I ended my last post with the phrase, “We [Christians] have so much more to offer [to political discourses]…”  In reflecting upon my own words, and my own convictions, it occurs to me that it is all too easy as a blogger to point out the things that one finds problematic.  But in my understanding of human behavior and ethical formation, I believe that the most enduring and truthful motivation for human action is to seek that which is good and true and beautiful – those ideals of the Western philosophical and theological tradition such as Truth, Justice, Goodness, and Love.  In other words, the most powerful motivator and sources of inspiration are positive – they point us toward something that we can all relate to as intimately human and good.  In one of my most cherished Scripture passages, Paul puts it this way:

“Finally, beloved, whatever is true, whatever is honorable, whatever is just, whatever is pure, whatever is pleasing, whatever is commendable, if there is any excellence and if there is anything worthy of praise, think about these things” (Phil 4:8).

Taking my own advice, then, I have been thinking about what examples I might find and highlight that demonstrate more precisely what it is I believe Christians have to contribute by way of positive vision to public debates about what is fitting, true, good, and just.
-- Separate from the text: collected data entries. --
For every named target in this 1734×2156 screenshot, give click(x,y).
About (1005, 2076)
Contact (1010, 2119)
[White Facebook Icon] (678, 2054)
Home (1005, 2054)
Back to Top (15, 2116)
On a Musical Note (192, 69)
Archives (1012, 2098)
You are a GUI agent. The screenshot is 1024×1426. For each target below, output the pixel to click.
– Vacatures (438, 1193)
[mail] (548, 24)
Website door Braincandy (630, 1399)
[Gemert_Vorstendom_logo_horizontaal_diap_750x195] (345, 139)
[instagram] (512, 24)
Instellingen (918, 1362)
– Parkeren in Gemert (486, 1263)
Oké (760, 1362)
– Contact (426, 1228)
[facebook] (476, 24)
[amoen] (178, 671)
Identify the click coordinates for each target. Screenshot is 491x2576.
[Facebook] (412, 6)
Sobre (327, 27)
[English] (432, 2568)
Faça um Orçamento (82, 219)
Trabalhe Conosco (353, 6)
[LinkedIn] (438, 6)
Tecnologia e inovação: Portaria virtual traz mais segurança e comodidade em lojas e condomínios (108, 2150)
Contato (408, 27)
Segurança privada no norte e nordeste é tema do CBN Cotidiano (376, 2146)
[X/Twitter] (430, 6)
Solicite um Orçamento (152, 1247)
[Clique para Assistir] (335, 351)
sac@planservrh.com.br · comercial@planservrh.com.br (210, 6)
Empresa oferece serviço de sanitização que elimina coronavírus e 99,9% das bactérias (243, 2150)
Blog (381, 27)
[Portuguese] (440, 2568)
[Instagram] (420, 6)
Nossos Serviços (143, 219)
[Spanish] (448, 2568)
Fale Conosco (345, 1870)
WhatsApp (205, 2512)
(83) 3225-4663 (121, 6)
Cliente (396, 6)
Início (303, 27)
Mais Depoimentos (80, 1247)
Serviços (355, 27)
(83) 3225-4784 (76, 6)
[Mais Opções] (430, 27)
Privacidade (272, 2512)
I didn’t need to go far from home to find something.  Two institutions with which I am affiliated provide good examples.  The University of St. Thomas, where I have just begun my career, is in the process of instituting a civil discourse component to its core curriculum, instigating efforts to fund an Endowed Chair in Civil Discourse, and creating a lecture series dedicated to public discussions about civil discourse.  Moreover, St. John’s University in Collegeville, MN, my alma mater, recently created the Eugene J. McCarthy Center for Public Policy and Civic Engagement, in honor of the late Senator McCarthy (d. 2005 – not to be confused with Joseph McCarthy, the Senator from Wisconsin known for his anti-communism crusade), an alumnus of St. John’s University and former novice of St. John’s Abbey.  Both of these institutions, inspired by Catholic and Benedictine ideals of the common good and civic engagement, have dedicated resources to bridging the bitter political and ideological divides that have become commonplace of American public life.

In holding up these kinds of ideals of that which is honorable, just, pure, praiseworthy, pleasing, commendable, or excellent, I hope to continue to keep my eyes peeled for these examples of the best of what Christians have to offer to civic discourse as an alternative to what Christian ethicist Eric Gregory has called the “exhausted politics of pessimism, skepticism, and nostalgia.”  Such positive and inspiring ideals are needed in order to sustain a Christian form of civic virtue that can remain true to the Gospel call to love, while also speaking healing words into our political discourse.